From the Archives: Arts and Crafts Show by Local Artists
In December of 1925, the Syracuse Museum of Fine Arts (today the Everson Museum) opened Arts and Crafts Show by Local Artists, an exhibition arranged by ceramists Adelaide Alsop Robineau and Carleton Atherton. In an article titled “Syracuse Art Masterpieces Put on Exhibit” published in the Syracuse Herald on December 6, 1925, journalist Robert W. Friedel described the exhibition as “the first show of the work of local craftsmen ever held in this city.” While the Museum had previously exhibited work by local artists, it often focused on painting and sculpture rather than work that, in the 1920s, many viewed as outside the realm of fine arts. For the first time in Syracuse, according to Friedel, this exhibition displayed paintings and sculpture alongside ceramics, jewelry, furniture, tapestries, and wall hangings. Robineau, today considered one of America’s preeminent studio potters, was a familiar collaborator with the Museum; she and her husband Samuel had moved to Syracuse in 1901, and the Museum purchased a number of her ceramics for its collection in 1916. In the 1920s, Robineau began teaching ceramics at Syracuse University, where Carleton Atherton was one of her students and eventually her studio assistant. In his article, Friedel extols Robineau’s porcelains as the highlight of the exhibition, writing,
“However, the work of Dr. Robineau herself, lifts the exhibition to the highest plane of importance. Her pottery alone would give any exhibition unrivaled distinction.”
He notes two jars, Urn of Dreams and The Chapel, as particular examples of her creative ability and skills. Urn of Dreams is visible in the center of the bottom shelf in the display case in the photograph below.

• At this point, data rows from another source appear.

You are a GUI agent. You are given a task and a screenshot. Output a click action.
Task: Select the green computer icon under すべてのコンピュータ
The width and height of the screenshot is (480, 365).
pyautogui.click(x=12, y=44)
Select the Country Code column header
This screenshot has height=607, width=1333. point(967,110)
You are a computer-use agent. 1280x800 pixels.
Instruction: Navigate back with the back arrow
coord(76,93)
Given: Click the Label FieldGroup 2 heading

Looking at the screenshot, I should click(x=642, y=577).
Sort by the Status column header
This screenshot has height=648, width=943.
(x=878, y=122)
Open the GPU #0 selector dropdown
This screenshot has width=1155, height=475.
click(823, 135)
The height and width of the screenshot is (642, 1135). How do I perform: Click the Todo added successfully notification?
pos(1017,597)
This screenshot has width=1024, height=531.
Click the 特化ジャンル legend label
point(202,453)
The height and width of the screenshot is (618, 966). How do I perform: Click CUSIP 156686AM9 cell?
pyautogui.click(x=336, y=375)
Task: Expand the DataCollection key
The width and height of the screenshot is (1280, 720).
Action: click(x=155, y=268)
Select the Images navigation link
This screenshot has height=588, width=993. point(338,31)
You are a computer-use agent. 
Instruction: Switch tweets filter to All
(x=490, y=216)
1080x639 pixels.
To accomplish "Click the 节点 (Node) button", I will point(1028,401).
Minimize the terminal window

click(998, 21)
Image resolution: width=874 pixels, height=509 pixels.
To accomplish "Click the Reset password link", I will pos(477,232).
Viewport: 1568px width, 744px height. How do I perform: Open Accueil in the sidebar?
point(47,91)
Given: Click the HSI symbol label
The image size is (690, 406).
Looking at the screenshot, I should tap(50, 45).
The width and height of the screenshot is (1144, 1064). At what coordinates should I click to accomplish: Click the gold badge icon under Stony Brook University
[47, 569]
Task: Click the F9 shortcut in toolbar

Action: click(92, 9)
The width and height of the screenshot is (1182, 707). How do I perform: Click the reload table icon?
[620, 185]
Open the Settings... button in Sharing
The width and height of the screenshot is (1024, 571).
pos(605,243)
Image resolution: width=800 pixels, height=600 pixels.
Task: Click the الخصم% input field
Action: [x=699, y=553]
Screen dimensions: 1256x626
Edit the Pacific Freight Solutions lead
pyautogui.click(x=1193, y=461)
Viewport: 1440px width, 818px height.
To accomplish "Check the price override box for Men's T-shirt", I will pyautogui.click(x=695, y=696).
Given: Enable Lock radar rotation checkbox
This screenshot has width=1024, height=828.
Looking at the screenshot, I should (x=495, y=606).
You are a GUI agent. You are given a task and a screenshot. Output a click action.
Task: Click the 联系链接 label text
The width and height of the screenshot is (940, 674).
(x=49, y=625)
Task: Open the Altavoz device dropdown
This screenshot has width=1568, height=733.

Along with Robineau’s porcelains, the exhibition featured jewelry made by Atherton and his students. Friedel notes Atherton’s skills as a jewelry maker, writing, “There is nothing of the crudeness of form and finish in Mr. Atherton’s work, which is so often mistaken for art… Indeed the pleasure in his work is found in the fact that he carries finish to a point beyond the commercial standard, and combines with that finish a sense of the possibilities and limitations of precious metals in originality of design and economy of material in getting effect.” The exhibition also included work by Robineau’s Syracuse University ceramic students, a number of paintings by Syracuse University professor Margaret Boehner, and even a batik banner made by Robineau’s daughter Elizabeth. Elgin A. Simonds Company, a local furnishings store, loaned tapestries to decorate the walls.